Excess packaging Packaging FAQs
This article, Excess packaging, was last updated on 08 September 2010 and is now out of date and held in our online archive for reference. Explore our latest Home & garden articles.
Are paper carrier bags a greener option than plastic ones?
Paper bags are often hailed as a greener alternative to plastic ones, but although paper degrades more quickly than plastic and comes from a renewable source, it’s no more beneficial to the environment overall.
Paper bags use between four and six times more energy to produce, are six times heavier and take up to ten times more space.
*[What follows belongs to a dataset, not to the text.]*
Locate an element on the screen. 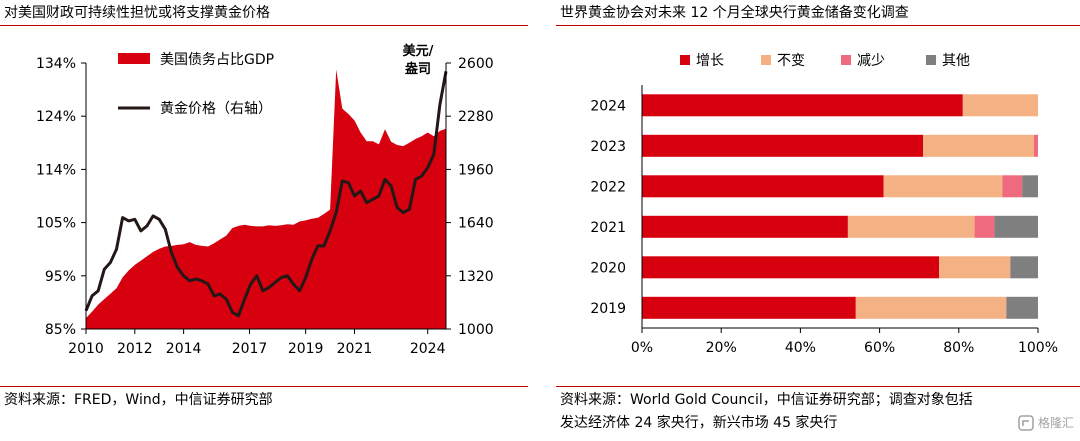 This screenshot has height=441, width=1080. x-tick-label: 2017 is located at coordinates (250, 349).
This means significantly higher carbon emissions during their transportation and production.
As most paper comes from tree pulp, the impact of on forests if all bags were made from paper would be enormous.
What’s the difference between degradable and biodegradable carrier bags?
Both types are designed to break down much more quickly than conventional plastic bags, but different materials mean they do this in different ways.
Degradable bags contain additives that help them break down when exposed to sunlight or air. Most degrade within 18 months, but it can take far longer if the bag is exposed to the cold or water.
Once a degradable bag has broken down, it can leave behind environmentally-harmful particles that pollute the natural environment.
Biodegradable bags are made from plant-based materials, and are designed to break down into carbon dioxide and water within a few months. Some types can also be composted in a garden compost bin.
The downside is biodegradable bags can still take years to break down if left in less-than-ideal conditions – eg if it’s too cold, wet or if there’s not enough air. Some experts also believe the resources needed for their manufacture add to the carbon footprint of carrier bags.
Why won’t my local kerb-side recycling scheme accept plastic food packaging?
Most of the 50-odd different types of plastic are recyclable, but many are worth relatively little in the wholesale recycling market.
The costs of collecting and storing recyclable goods can be high, so most councils concentrate on collecting heavier plastics which are worth more to recoup their costs.
There are also much fewer outlets for plastic food packaging, meaning even where councils could collect extra plastics, they may not have access to a reprocessor to pass the materials on to.
A survey by plastics recycling organisation Recoup found 75% of councils without a plastic collection scheme blame the cost.